## Problem statement
Write out each line of the entries exactly, starting at the first and finishing with the line that contains "Task: Check Bedrijf met contactpersoon option".

Saved data entries:
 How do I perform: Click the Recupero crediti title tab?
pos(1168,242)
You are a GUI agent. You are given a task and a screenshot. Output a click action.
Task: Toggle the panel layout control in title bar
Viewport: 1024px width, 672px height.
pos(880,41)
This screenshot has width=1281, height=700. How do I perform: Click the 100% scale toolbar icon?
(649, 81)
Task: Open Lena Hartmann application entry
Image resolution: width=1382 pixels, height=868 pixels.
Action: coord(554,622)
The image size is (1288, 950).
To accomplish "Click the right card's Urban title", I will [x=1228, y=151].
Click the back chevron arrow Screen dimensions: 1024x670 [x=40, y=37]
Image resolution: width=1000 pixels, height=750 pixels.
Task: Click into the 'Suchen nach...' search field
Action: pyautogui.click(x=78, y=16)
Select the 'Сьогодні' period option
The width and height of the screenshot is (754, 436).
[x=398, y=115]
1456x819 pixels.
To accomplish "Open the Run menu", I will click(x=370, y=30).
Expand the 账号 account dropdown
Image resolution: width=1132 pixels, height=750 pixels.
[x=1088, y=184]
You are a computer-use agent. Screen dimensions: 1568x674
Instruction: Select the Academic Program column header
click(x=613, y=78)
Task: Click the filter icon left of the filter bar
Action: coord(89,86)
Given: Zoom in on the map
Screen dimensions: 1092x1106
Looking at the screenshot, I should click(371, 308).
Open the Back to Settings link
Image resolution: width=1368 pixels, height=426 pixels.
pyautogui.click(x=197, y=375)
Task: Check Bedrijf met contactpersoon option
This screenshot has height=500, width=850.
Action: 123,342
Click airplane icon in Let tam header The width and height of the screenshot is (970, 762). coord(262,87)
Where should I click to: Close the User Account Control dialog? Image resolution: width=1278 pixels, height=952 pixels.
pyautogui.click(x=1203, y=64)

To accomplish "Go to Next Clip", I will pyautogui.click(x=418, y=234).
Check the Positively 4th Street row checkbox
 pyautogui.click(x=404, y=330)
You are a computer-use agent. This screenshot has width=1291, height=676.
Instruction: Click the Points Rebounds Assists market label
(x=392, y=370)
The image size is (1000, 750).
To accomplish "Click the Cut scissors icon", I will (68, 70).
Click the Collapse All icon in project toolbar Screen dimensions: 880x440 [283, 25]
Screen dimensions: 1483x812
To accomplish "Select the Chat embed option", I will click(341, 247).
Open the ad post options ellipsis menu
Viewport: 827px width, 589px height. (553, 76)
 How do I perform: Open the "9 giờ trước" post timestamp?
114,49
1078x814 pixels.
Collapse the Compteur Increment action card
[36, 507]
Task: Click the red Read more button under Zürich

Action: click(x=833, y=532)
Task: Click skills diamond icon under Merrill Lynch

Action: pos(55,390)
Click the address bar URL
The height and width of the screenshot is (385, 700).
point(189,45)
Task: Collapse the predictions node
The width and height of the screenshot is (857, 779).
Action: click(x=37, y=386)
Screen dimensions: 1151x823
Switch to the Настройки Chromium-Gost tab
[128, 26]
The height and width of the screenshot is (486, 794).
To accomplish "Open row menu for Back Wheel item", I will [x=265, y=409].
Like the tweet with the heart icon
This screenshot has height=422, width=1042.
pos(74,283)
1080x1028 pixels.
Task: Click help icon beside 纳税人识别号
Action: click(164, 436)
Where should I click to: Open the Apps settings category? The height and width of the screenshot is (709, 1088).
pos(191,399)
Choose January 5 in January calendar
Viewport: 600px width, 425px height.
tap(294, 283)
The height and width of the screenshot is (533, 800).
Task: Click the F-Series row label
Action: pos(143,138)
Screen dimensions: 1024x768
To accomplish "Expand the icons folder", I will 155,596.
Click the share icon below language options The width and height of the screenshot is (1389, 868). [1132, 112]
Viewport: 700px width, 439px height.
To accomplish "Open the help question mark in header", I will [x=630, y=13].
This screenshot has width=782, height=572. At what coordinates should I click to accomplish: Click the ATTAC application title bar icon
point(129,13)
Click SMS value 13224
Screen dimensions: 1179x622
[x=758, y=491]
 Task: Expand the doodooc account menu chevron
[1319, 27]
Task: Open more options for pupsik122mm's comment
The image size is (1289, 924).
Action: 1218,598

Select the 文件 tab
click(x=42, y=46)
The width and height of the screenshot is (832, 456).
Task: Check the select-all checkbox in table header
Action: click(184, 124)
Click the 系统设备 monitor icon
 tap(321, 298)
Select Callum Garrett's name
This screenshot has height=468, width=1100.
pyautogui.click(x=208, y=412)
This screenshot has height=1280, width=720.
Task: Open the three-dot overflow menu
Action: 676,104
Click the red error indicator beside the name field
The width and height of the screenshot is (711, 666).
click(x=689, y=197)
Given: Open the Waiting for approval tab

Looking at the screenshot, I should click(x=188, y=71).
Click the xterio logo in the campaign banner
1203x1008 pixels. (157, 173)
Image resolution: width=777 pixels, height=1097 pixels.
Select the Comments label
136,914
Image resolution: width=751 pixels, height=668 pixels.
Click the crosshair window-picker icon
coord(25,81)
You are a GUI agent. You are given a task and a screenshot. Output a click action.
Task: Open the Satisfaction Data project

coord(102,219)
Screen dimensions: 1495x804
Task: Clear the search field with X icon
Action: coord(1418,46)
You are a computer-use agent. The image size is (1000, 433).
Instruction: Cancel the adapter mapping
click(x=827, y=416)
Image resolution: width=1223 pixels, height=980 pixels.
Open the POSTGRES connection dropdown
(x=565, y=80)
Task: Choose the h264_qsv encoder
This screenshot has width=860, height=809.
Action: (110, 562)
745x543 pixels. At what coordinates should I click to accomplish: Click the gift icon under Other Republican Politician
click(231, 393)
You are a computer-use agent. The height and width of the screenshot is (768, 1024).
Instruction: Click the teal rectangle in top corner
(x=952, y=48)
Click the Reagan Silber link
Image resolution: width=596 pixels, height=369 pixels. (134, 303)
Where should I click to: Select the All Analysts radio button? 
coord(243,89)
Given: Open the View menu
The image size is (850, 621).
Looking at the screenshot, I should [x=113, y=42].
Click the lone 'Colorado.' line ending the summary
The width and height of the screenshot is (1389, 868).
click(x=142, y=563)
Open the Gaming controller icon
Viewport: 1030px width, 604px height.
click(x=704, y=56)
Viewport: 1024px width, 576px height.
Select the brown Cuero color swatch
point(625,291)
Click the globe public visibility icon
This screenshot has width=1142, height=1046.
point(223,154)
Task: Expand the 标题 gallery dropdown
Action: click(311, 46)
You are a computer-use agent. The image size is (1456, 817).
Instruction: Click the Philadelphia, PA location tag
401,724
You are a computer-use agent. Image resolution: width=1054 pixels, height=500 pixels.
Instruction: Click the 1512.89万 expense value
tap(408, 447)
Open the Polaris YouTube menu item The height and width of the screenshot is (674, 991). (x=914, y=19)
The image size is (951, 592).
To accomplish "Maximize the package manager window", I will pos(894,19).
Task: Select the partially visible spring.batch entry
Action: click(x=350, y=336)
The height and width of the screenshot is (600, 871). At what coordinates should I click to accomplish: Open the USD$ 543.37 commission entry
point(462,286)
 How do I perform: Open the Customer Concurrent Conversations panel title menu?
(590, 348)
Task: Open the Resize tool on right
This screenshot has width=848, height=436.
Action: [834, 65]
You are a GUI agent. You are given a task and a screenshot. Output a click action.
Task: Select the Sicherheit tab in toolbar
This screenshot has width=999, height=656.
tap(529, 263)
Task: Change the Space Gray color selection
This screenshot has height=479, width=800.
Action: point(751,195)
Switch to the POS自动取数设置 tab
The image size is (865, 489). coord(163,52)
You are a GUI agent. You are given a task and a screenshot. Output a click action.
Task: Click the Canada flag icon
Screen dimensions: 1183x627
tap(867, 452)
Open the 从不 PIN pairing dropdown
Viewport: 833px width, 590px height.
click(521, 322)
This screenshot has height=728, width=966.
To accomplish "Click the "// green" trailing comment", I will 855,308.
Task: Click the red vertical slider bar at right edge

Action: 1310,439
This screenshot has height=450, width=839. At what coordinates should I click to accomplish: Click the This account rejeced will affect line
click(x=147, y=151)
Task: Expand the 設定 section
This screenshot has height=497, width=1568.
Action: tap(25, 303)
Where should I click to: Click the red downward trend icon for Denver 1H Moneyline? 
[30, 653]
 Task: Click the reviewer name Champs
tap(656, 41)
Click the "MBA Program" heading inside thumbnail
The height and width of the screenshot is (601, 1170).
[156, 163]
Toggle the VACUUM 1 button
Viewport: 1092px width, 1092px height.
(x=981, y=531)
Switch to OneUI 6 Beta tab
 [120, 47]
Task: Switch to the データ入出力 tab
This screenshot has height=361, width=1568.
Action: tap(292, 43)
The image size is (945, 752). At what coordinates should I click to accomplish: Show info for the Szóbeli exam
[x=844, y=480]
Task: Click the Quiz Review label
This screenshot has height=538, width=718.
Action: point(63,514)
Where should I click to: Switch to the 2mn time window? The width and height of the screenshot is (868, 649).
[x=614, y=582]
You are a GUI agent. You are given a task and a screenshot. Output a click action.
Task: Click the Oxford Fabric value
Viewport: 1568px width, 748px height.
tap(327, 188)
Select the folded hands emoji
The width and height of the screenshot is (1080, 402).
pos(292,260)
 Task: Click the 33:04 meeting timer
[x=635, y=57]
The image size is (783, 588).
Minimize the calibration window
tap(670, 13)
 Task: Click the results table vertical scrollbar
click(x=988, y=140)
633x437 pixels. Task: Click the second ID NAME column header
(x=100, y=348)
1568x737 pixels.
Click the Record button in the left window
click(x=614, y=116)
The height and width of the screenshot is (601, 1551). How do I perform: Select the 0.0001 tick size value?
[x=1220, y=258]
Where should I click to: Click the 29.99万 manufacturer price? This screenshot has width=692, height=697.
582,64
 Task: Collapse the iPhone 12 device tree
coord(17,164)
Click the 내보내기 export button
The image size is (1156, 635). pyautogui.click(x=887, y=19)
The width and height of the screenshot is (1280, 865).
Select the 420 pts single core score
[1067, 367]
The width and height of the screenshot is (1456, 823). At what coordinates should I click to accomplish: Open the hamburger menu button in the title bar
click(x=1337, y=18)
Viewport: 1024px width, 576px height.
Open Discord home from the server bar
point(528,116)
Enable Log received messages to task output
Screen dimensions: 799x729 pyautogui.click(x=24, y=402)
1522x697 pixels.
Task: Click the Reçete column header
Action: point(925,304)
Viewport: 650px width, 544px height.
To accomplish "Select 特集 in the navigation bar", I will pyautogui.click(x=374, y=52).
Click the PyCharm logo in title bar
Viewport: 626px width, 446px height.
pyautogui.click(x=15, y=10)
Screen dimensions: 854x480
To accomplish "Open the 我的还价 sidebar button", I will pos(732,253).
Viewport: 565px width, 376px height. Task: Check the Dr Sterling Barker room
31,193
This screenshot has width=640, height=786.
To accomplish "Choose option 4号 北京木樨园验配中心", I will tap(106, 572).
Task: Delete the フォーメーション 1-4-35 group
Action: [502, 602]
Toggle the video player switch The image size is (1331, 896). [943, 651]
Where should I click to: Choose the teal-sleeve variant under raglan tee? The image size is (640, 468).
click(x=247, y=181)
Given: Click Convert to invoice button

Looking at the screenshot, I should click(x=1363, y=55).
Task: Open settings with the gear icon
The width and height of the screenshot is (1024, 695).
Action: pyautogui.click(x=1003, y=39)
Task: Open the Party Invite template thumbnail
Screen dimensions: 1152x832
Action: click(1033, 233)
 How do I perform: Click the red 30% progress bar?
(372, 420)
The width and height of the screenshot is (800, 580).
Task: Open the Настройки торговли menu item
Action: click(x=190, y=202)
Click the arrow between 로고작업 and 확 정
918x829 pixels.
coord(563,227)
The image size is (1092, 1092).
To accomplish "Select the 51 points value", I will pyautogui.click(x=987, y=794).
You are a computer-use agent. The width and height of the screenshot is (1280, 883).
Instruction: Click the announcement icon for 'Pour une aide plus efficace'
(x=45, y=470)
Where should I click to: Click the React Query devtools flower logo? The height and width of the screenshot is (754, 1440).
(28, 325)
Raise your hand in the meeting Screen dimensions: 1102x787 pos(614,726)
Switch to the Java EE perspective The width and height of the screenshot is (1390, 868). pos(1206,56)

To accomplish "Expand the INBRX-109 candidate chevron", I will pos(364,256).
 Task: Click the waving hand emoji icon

## Solution to the exercise
 How do I perform: Click the Recupero crediti title tab?
pos(1168,242)
You are a GUI agent. You are given a task and a screenshot. Output a click action.
Task: Toggle the panel layout control in title bar
Viewport: 1024px width, 672px height.
pos(880,41)
This screenshot has width=1281, height=700. How do I perform: Click the 100% scale toolbar icon?
(649, 81)
Task: Open Lena Hartmann application entry
Image resolution: width=1382 pixels, height=868 pixels.
Action: coord(554,622)
The image size is (1288, 950).
To accomplish "Click the right card's Urban title", I will [x=1228, y=151].
Click the back chevron arrow Screen dimensions: 1024x670 [x=40, y=37]
Image resolution: width=1000 pixels, height=750 pixels.
Task: Click into the 'Suchen nach...' search field
Action: pyautogui.click(x=78, y=16)
Select the 'Сьогодні' period option
The width and height of the screenshot is (754, 436).
[x=398, y=115]
1456x819 pixels.
To accomplish "Open the Run menu", I will click(x=370, y=30).
Expand the 账号 account dropdown
Image resolution: width=1132 pixels, height=750 pixels.
[x=1088, y=184]
You are a computer-use agent. Screen dimensions: 1568x674
Instruction: Select the Academic Program column header
click(x=613, y=78)
Task: Click the filter icon left of the filter bar
Action: coord(89,86)
Given: Zoom in on the map
Screen dimensions: 1092x1106
Looking at the screenshot, I should click(371, 308).
Open the Back to Settings link
Image resolution: width=1368 pixels, height=426 pixels.
pyautogui.click(x=197, y=375)
Task: Check Bedrijf met contactpersoon option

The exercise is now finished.